I believe that poker players have always thought in terms of ranges, even though the word range didn’t find its way into the poker lexicon until 2007. That’s when poker-training websites became commonplace. And with that came a sudden expansion in the methods and language of poker analysis. Here are three examples of modern-lingo statements, followed by a pre-poker-boom translation:
“His range was polarized.” = “He had a big hand or nothing.”
“His range included drawing hands.” = “He could have been drawing.”
“I liked my range against his.” = “I thought I had him beat.”

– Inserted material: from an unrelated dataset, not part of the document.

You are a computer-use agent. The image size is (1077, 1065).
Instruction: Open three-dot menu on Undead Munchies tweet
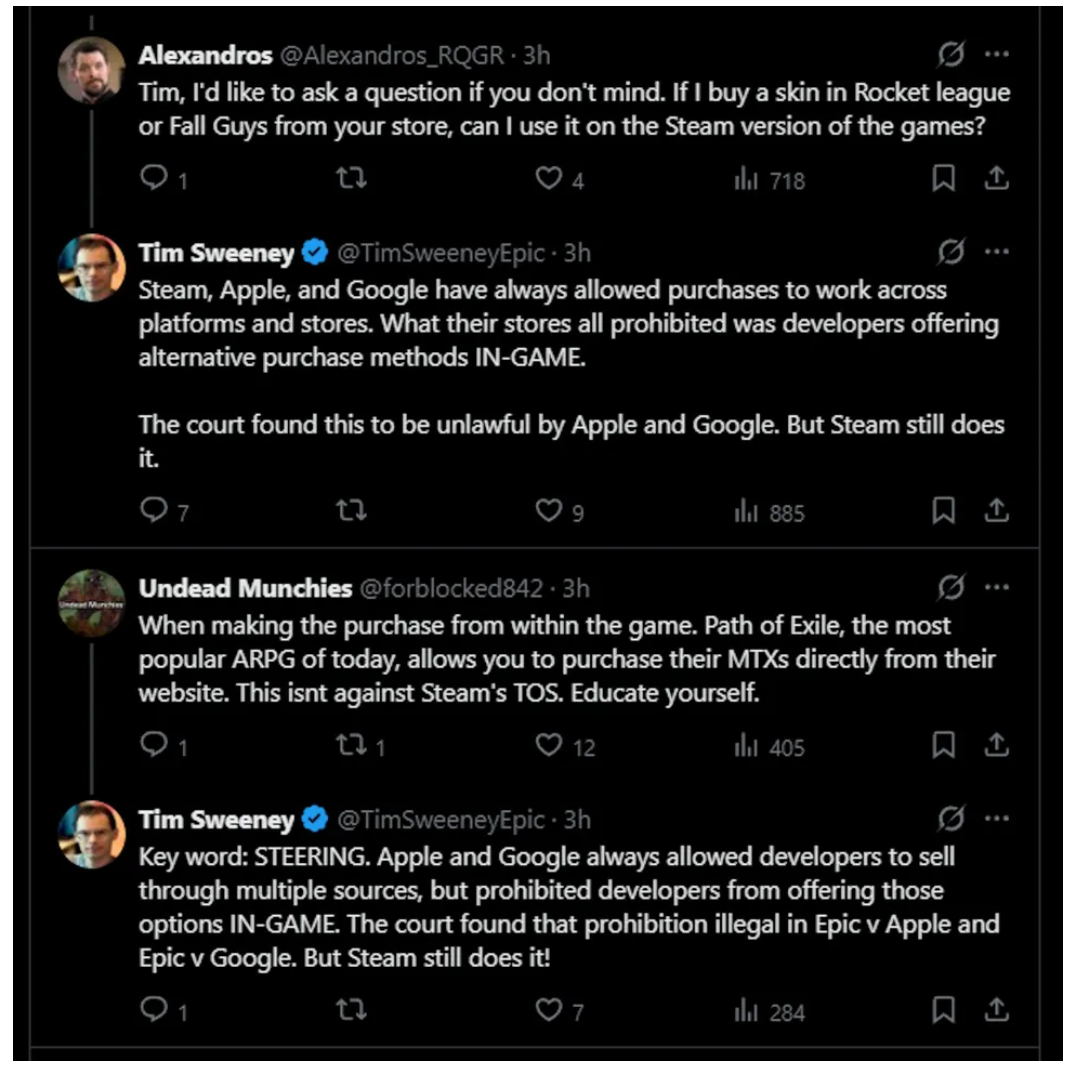pyautogui.click(x=996, y=587)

Today we use ranges masterfully, to think about poker, and communicate poker ideas. But the ranges are not the poker. A range is the expression of a perception. It’s a new and improved wording applied to an old and proven process. Ranges are a mental model. A model that we made up. Because we love models. And we’re really good at using them. We get to see things that we couldn’t see otherwise, both from inside the model, and outside. When I step outside of the Ranges Model of poker and look back, I see eleventy billion shrinking ranges. Every time a hand is dealt, a range pops into existence, and they all start out the same. Then the collapsing begins. With every bet, check, fold, call, and raise, the ranges shrink.
Occasionally a range will expand during a hand, which usually means somebody got caught by surprise. But normally, the effect of new information is to shrink a range, and when a range shrinks, it feels good. It’s one of the many repetitive satisfactions of the game. The biggest rush for me is when someone shows their cards when they didn’t have to. It’s like I’m watching a fuzzy ball of uncertainty collapse down to a gemlike singularity.
Sixth street starts when the betting stops. Sixth street is the bloodiest battlefield in the range wars. This is when players let their guard down, as if suddenly it’s safe to reveal secrets to the enemy.
Any reaction to a hand − spoken or otherwise − constitutes sixth street action. If a hand ends without generating words or gestures or eye contact, then that hand didn’t have a sixth street, in the same way that some hands don’t have a river.
When a betting strategy is based on ranges, the success of the strategy depends on the accuracy of the range reading. Opponents can be armed with today’s most well-conceived, well-tested strategies, but without accurate data for their guidance systems, their missiles will miss their target. (That would be you.) And that’s why you shouldn’t do anything that might help your opponents narrow your ranges. It’s to make it harder for them to optimally construct their strategies.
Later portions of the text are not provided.